ForEach($auditFile IN $auditFiles)
{
    $sqlCommandValues += "('" + $auditFile.Name + "', '" + $auditFile.LastWriteTime + "', " + $auditFile.Length + ", " + $auditFile.CompressedLength + "), "
    $i++

    if ($i -eq 1000)
    {
        #cannot insert more than 1000 VALUES tuples, so commit a batch of 1000
        $sqlQuery = $sqlCommandInsert + $sqlCommandValues.Substring(0, $sqlCommandValues.Length - 2)
        Invoke-Sqlcmd -Query $sqlQuery -Database "<EnterDatabaseNameHere>" #-ServerInstance "localhost"
        $sqlCommandValues = 'VALUES '
        $i = 0
    }
}

#final insert into log table
$sqlQuery = $sqlCommandInsert + $sqlCommandValues.Substring(0, $sqlCommandValues.Length - 2)
Invoke-Sqlcmd -Query $sqlQuery -Database "<EnterDatabaseNameHere>" #-ServerInstance "localhost"

What this routine does is identify the path where the audit files are written to as well as the timestamp of the last audit file tracked.
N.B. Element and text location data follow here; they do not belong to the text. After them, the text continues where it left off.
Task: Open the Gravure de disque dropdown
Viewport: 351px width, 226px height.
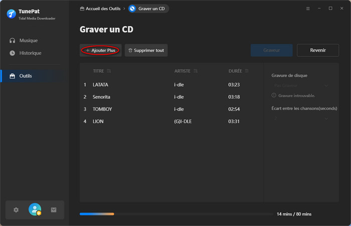Action: [300, 86]
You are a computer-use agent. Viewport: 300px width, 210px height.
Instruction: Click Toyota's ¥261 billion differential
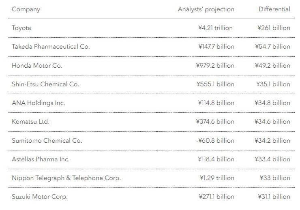click(x=274, y=28)
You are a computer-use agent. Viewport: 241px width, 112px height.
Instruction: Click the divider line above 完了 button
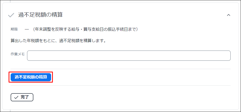click(121, 86)
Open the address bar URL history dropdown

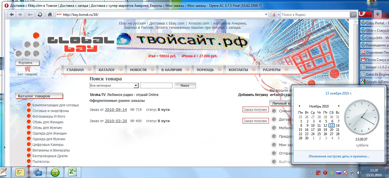(266, 15)
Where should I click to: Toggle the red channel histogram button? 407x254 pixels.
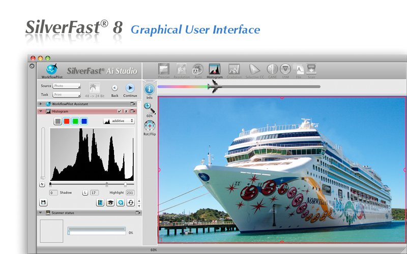click(67, 121)
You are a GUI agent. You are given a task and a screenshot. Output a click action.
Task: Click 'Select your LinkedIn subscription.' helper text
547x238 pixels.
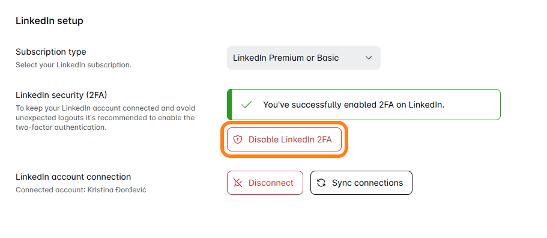click(74, 65)
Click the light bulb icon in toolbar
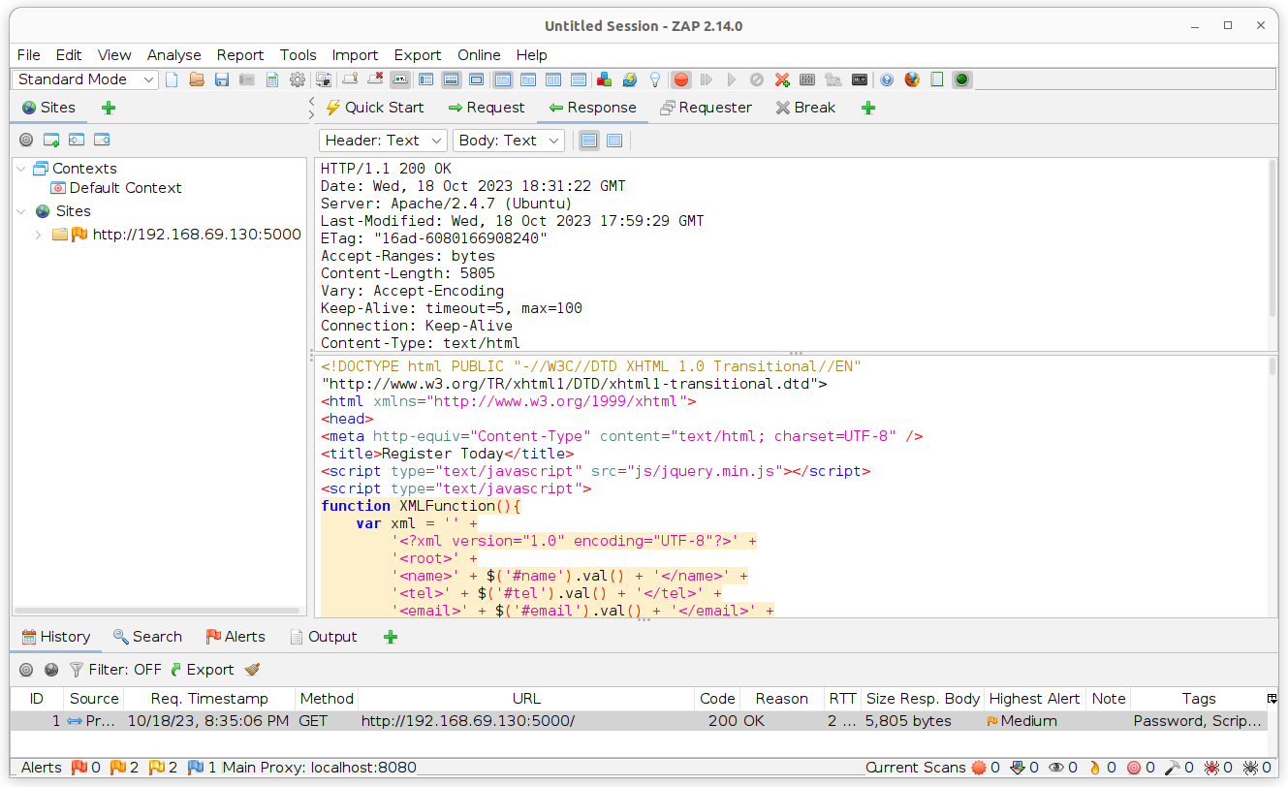The image size is (1288, 787). (655, 79)
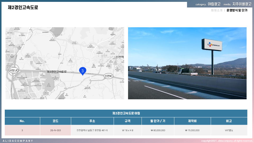The height and width of the screenshot is (143, 254).
Task: Select the 코드 column header
Action: [56, 121]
Using that, it runs a Get-ChildItem against the identified directory looking for all *.zip files returning only files older than the last file we've identified prior.

ASSUMPTIONS:

  1. This routine assumes the Audit Definition is configured such that the inability to write out an audit file will result with the server being shutdown. If you do not have this requirement, you will want to adjust the query (i.e. this is the reason for the predicate WHERE sfa.on_failure = 1)
  2. This routine is only looking for .zip files. If you do not compress your .sqlaudit files, you will run into a scenario where the meta data on the last .sqlaudit file will likely change at the next run because the database engine is still writing to it. In this event, I would suggest ignoring the last file returned in the array, which should avoid any duplicate/inconsistent data.

Finally, this is totally specific to my environment, but it does exactly what I need. If you have suggestions, updates, etc. please post another answer as more ideas are always appreciated.